So I completed a little quiz on how “burned out” I was in my position. According to the quiz I should be seeking professional help quickly. Of the three different areas covered I was at the extreme end of the scale on all three.
So, thinking that this was an anomaly I completed four additional tests on whether I was burning out. (Oh, the lengths I go to in order to write one of these morning notes.) I was pleased to learn that only two of the five tests said that I should be seeking professional help while the other three pegged me as “moderately” burned out. That kind of made my day.
Although each test I took was different there were some common threads that seem to be woven through them that were indicators of whether or not you were susceptible to burnout or in a role that was susceptible to burnout. Guess what? My role, indeed the role of my team, was a prime candidate for burnout. If you are in an operational role, responsible for the operations of almost anything on a day to day basis you are in a role that is more susceptible to burnout. That is simply just the nature of the work that we are in.
So, what can you/we do to reduce the risk of burnout?
- Reduce the number of interruptions you experience throughout the day. Interruptions include text messages, email, phone calls, instant messaging, drop by visits, etc. The more interruptions the less likely you are to feel that you are accomplishing something.

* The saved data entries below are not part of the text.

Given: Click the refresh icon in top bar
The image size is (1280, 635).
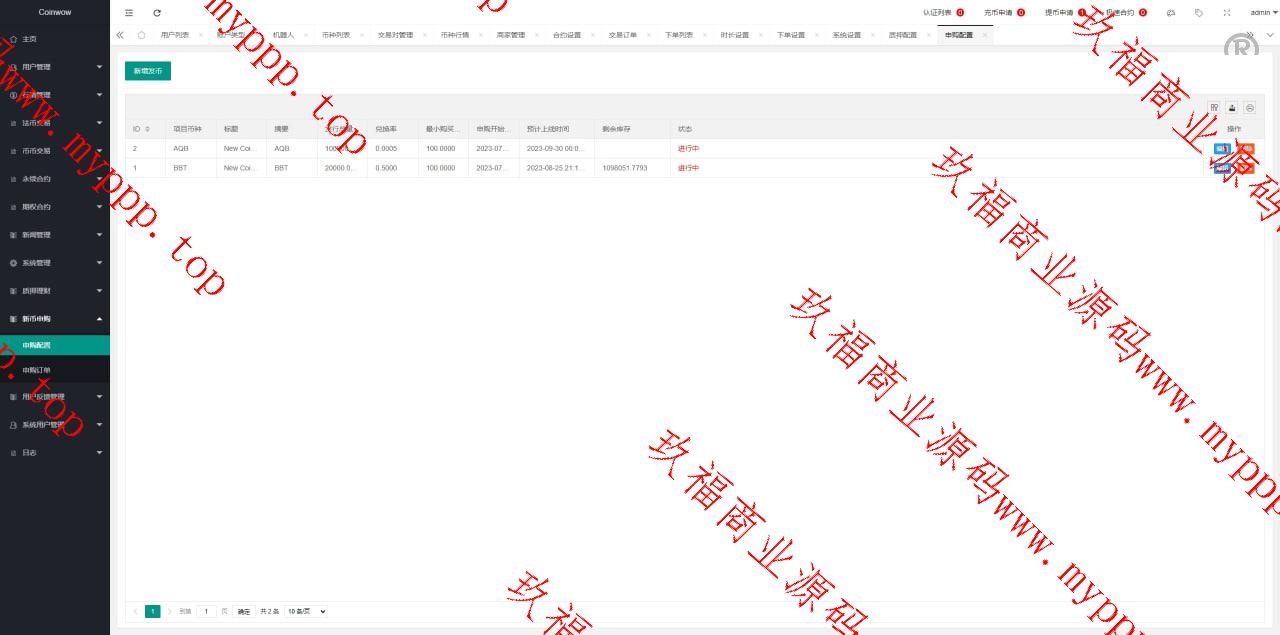Looking at the screenshot, I should (157, 13).
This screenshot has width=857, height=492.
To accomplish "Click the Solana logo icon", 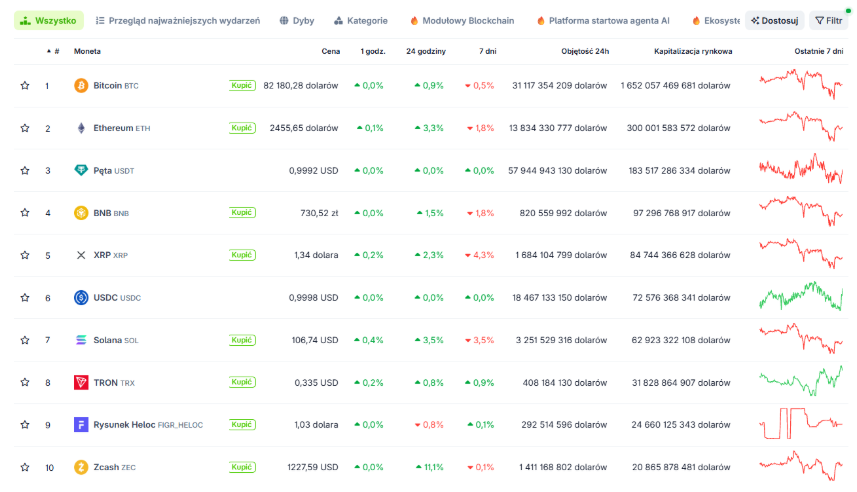I will click(x=81, y=340).
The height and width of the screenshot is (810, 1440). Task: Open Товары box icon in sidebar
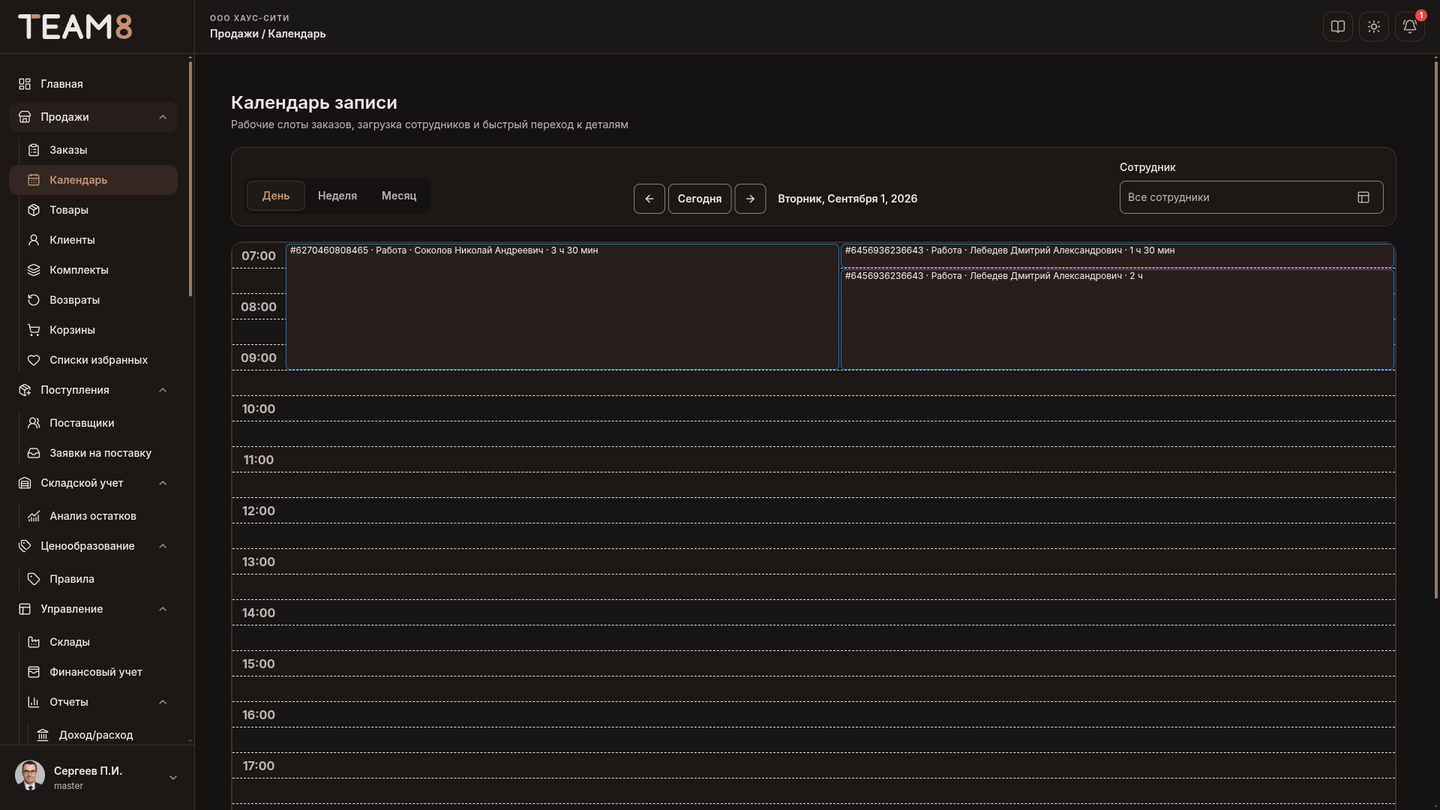(34, 210)
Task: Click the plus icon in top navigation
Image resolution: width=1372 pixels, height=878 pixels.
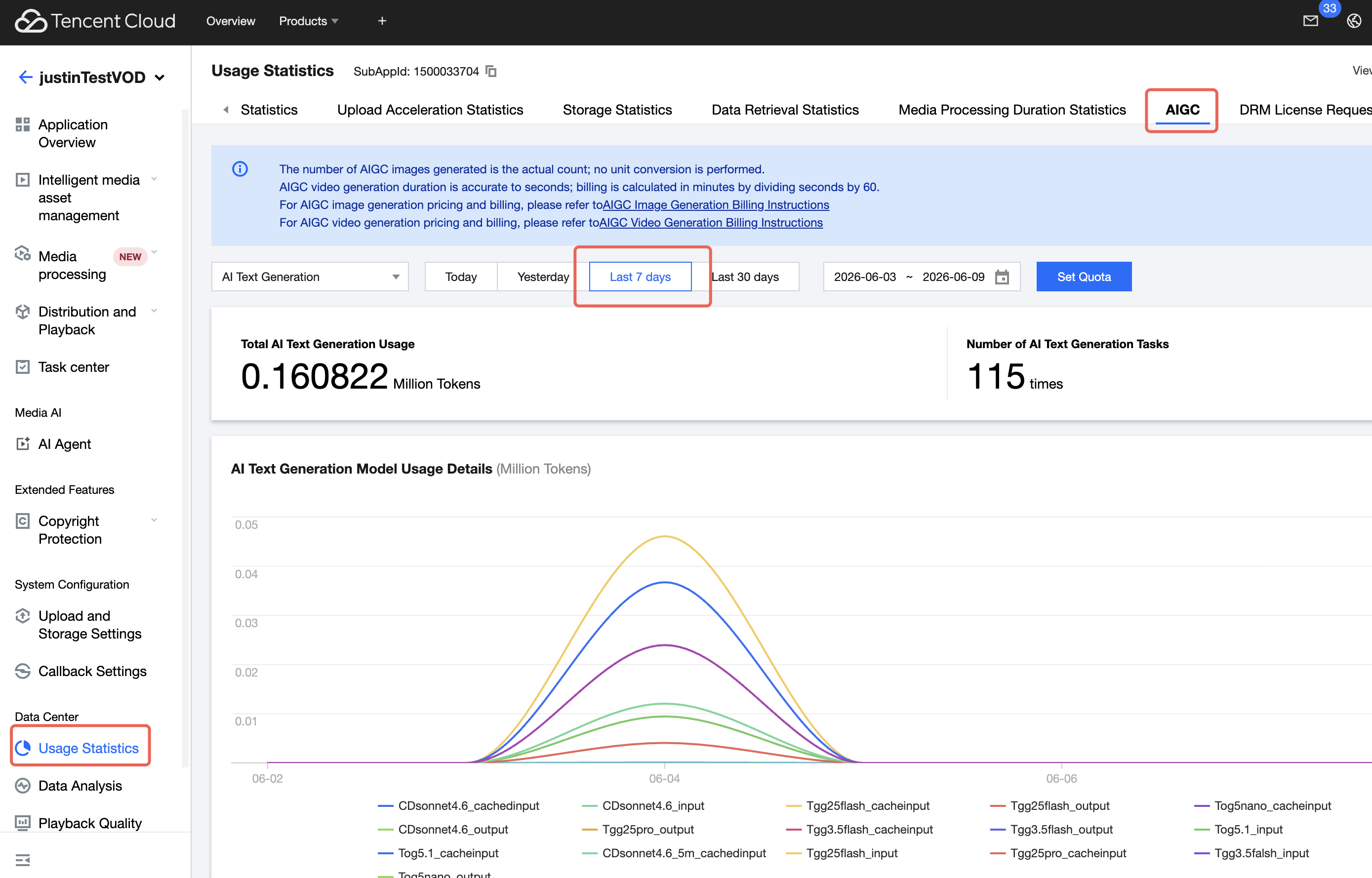Action: click(x=382, y=21)
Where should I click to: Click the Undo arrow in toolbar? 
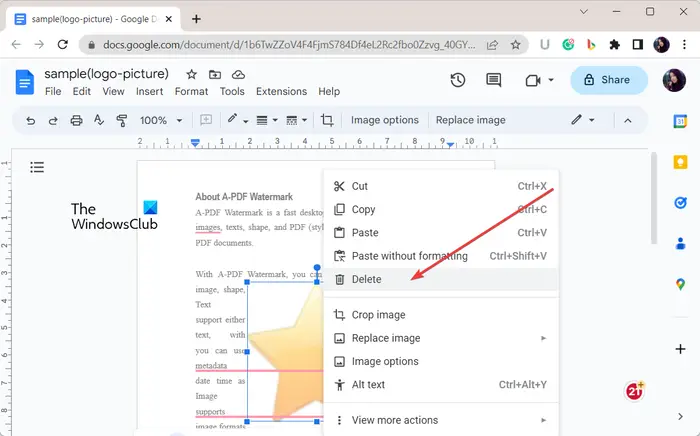[x=31, y=120]
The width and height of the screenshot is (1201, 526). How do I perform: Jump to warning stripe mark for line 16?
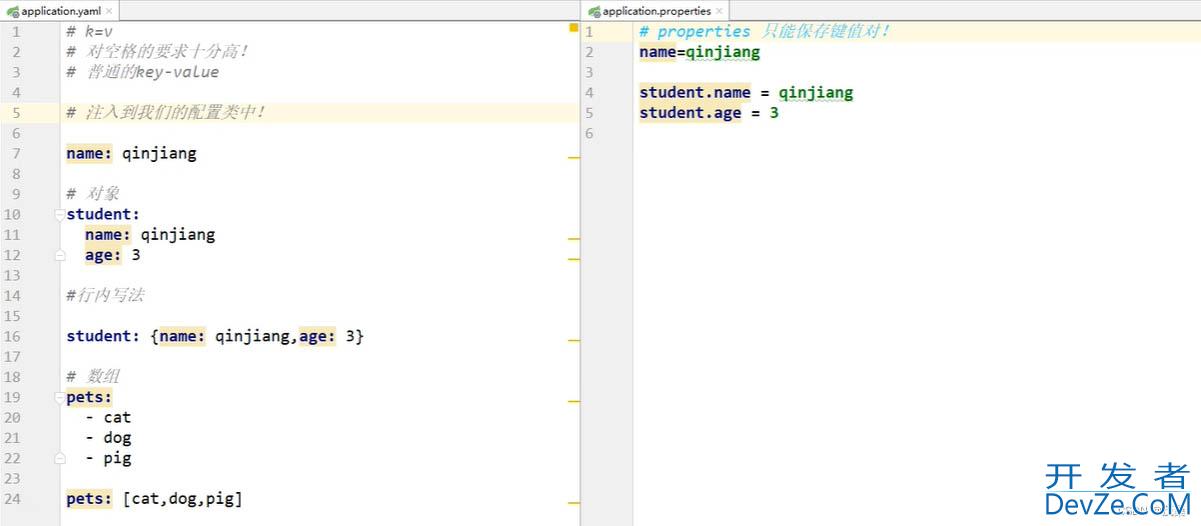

- If possible, plan your day out to the hour. If you are in a position where it is possible to plan your day on an hour by hour basis, do so as soon as you can. The feeling of order and accomplishment is magnified by the fact that you were able to successfully complete your schedule. You may be in a position where this is impossible and if you are, don’t even try this route as it may exacerbate the problem.
- Take a walk at lunch and while you are on your walk listen to music or an audiobook. Take you mind away from your work so that it has time to relax.
- Reduce the number of “work in progress” items you have going on.
- Do something different. Sometimes routine is what contributes to the burnout. Do something different like going to a convention or write a novel. Do something different with the intent of experiencing something new.
- Talk to someone. It is amazing how much talking to someone can actually reduce stress.
Or, if you’re like me, you read and read a lot. Starting in July I was aiming to read a book a week until Christmas. I finished reading my 25th book on Sunday, almost four months ahead of schedule and I am reading all sorts of books. I’m doing something different and it feels pretty good.